Ocular complications of systemic diseases
Preeclampsia and Eclampsia
Preeclampsia, or gestosiseclampsia can occur after the 20th week of pregnancy and is characterised by the presence of one or more clinical signs such as oedema, proteinuria or hypertension. Eclampsia, on the other hand, is the most dreaded complication of pre-eclampsia, and is characterised by convulsions, mental confusion, headaches, nausea and vomiting, and can also cause severe fetal distress.
Visual disturbancesincluding scotoma, diplopia, decreased vision and photopsia were reported in 25% of women with severe pre-eclampsia and in 50% of women with eclampsia.
The changes in pre-eclampsia-related retinopathy are similar to those in hypertensive retinopathy, the most common finding being retinal arteriolar restriction, which is usually focal but may also be generalised. Other changes include retinal haemorrhage, oedema, exudate, nerve fibre infarcts and intravitreal haemorrhage secondary to neovascularisation.

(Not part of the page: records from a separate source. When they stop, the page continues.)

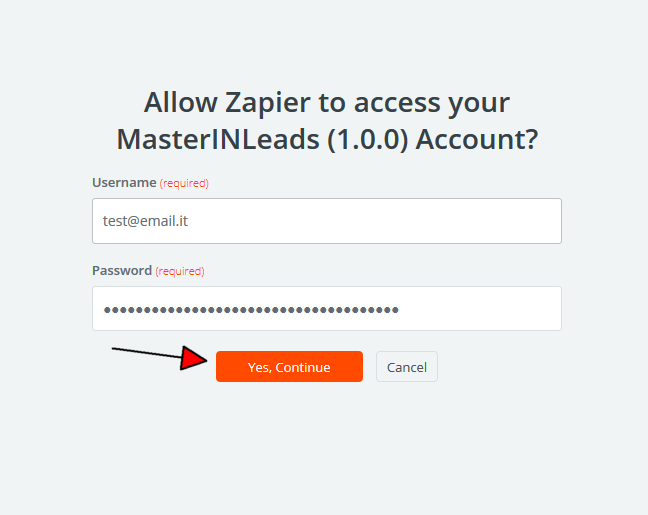This screenshot has height=515, width=648.
Task: Click the Password field label
Action: tap(122, 271)
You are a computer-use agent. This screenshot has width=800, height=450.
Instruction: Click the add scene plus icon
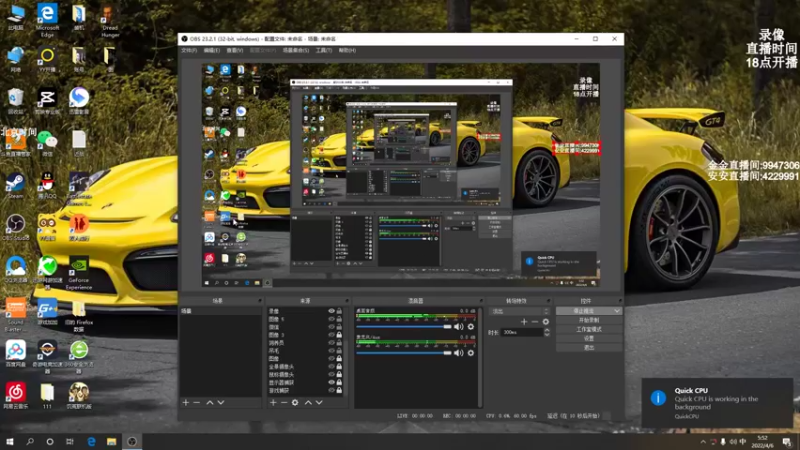pos(185,402)
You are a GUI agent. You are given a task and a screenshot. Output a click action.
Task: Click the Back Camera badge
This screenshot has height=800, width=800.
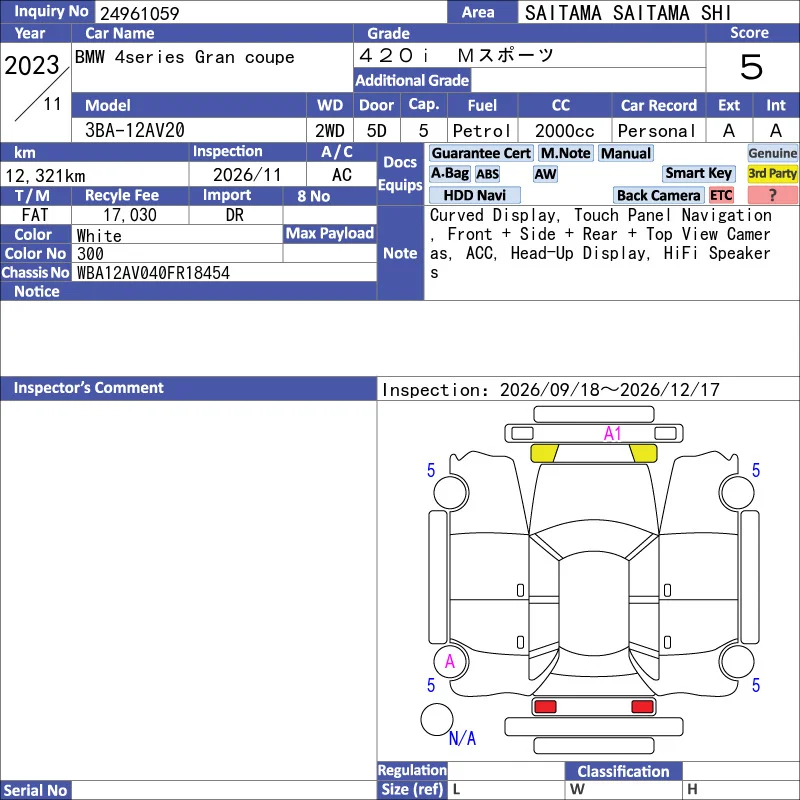[658, 195]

There is a positive correlation between the severity of pre-eclampsia and the degree of retinopathy, the latter, however, generally resolves at the same time as the former. Cases of retinopathy due to pre-eclampsia may be more severe if there is co-presence of diabetes, chronic hypertension and renal disease.
Sheehan's Syndrome
Sheehan syndrome, or pituitary aplopexy, is a condition characterised by enlargement of the pituitary gland due to infarction or sudden haemorrhage in pituitary adenomas. Pregnancy is one of the risk factors for this condition, which can occur due to severe post-partum haemorrhage. This syndrome is considered potentially sight-threatening, as it can cause loss of vision (52%), visual field (64%) and/or ophthalmoplegia.
Graves' disease
Graves' disease is the most common cause (85%) of hyperthyroidism during pregnancy; there may be an exacerbation of the disease in the first trimester, which tends to improve in the second and third trimesters. It is very important to monitor the postnatal period closely, as sudden recurrences of the disease have often been reported. Treatment of pregnant women with Graves' disease should be multidisciplinary and involve an obstetrician for the management of maternal medical conditions, but also an endocrinologist to monitor thehyperthyroidism and a ophthalmologist to manage ocular complications. The repercussions of Graves' disease on the eyes are common and include: fixed gaze, delayed descent of the eyelids, proptosis and extra-ocular muscle paralysis.
Uveitis
The immunosuppressive effects and high levels of steroids in pregnant women can cause an improvement in uveitis especially in mid-gestation, although there is a risk of post-partum exacerbation. The management of patients with uveitis in pregnancy, therefore, may include a decrease in the administration of uveitis medication during gestation, so as to minimise side effects on the foetus, and intensified follow-up after delivery to check for possible relapses.
Bibliography:
– Khawla Abu Samra. Oman J Ophthalmol. 2013 May-Aug; 6(2): 87-91
– Nursal Melda Yenerel and Raciha Beril Küçümen. Turk J Ophthalmol. 2015 Oct; 45(5): 213-219.
- Sushma Sharma, et al. The Obstetrician & Gynaecologist. Volume 8, Issue 3, Version of Record online: 24 JAN 2011.